Provided records Start Marker

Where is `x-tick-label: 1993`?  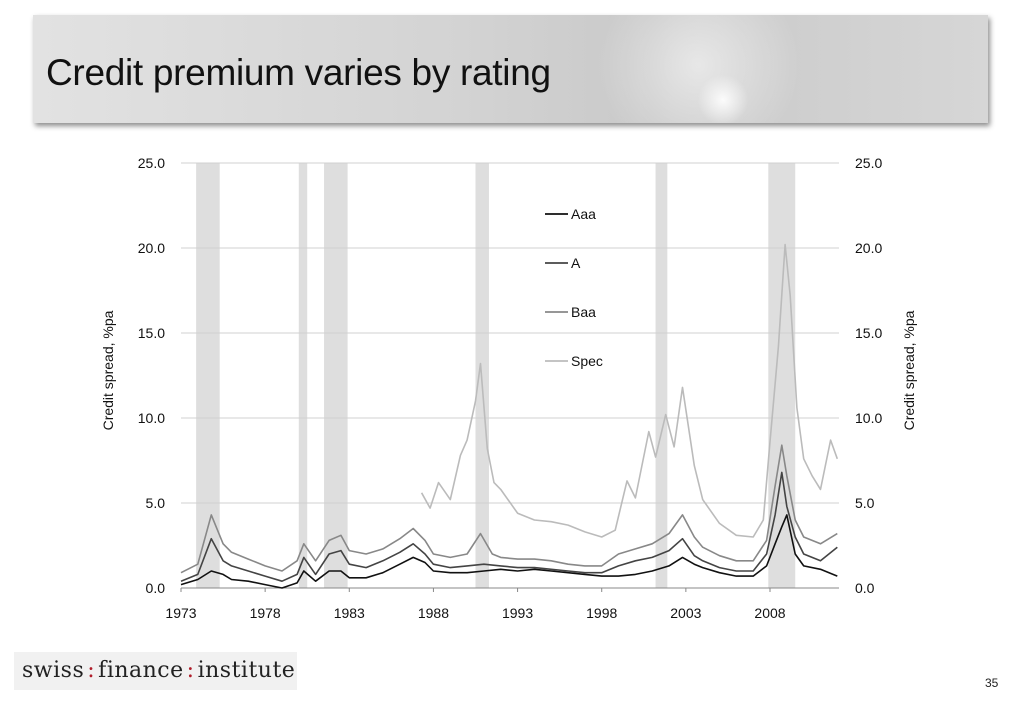
x-tick-label: 1993 is located at coordinates (518, 613).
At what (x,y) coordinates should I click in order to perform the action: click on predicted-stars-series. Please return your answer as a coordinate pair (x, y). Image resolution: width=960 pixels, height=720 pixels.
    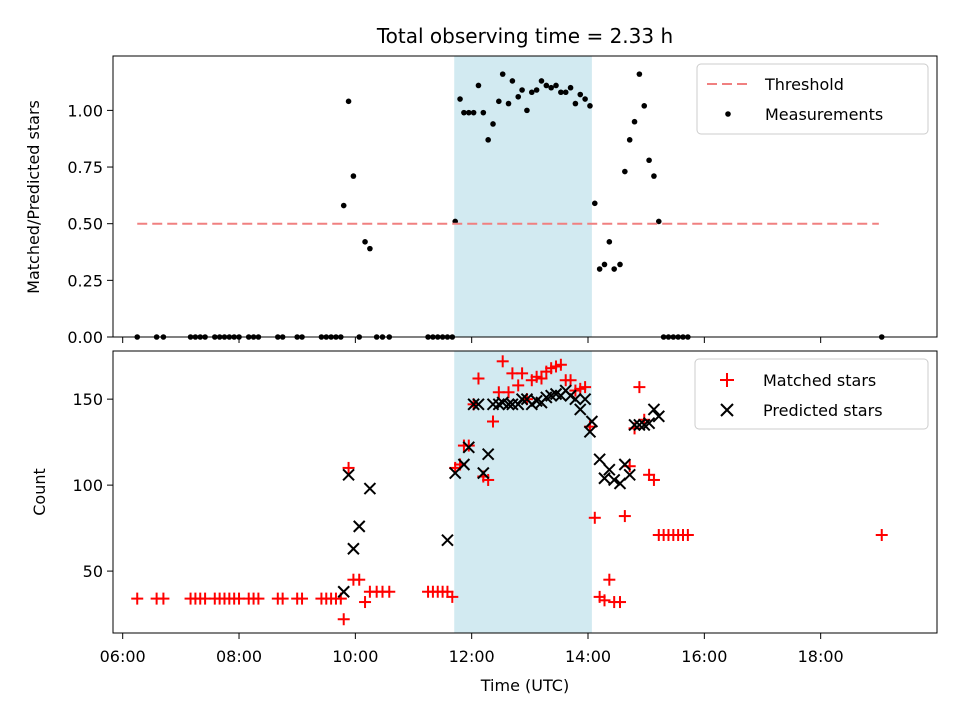
    Looking at the image, I should click on (501, 491).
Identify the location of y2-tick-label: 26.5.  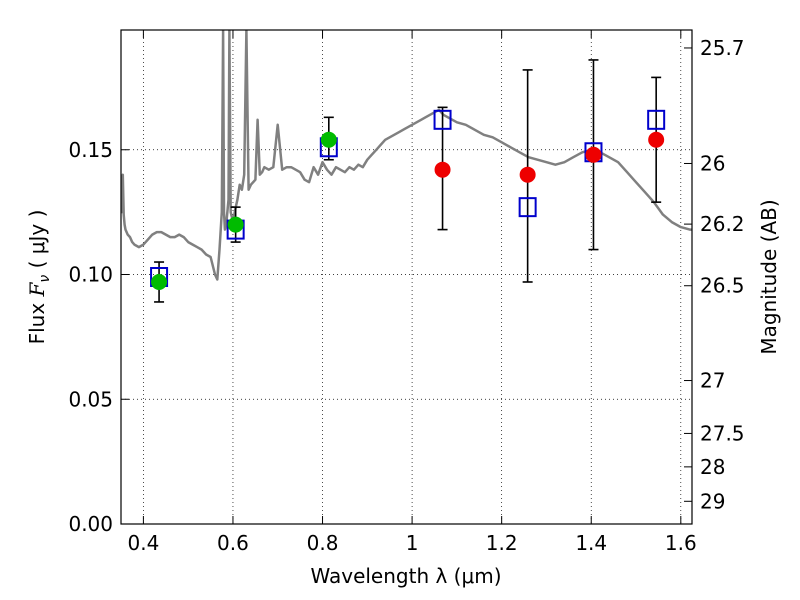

Provided records End Marker

_Activity_:
Retype every one of the records above word for word, leaving out the pictures.

_Exercise response_:
Where is `x-tick-label: 1993`?  
x-tick-label: 1993 is located at coordinates (518, 613).
At what (x,y) coordinates should I click in order to perform the action: click on predicted-stars-series. Please return your answer as a coordinate pair (x, y). Image resolution: width=960 pixels, height=720 pixels.
    Looking at the image, I should click on (501, 491).
Identify the location of y2-tick-label: 26.5.  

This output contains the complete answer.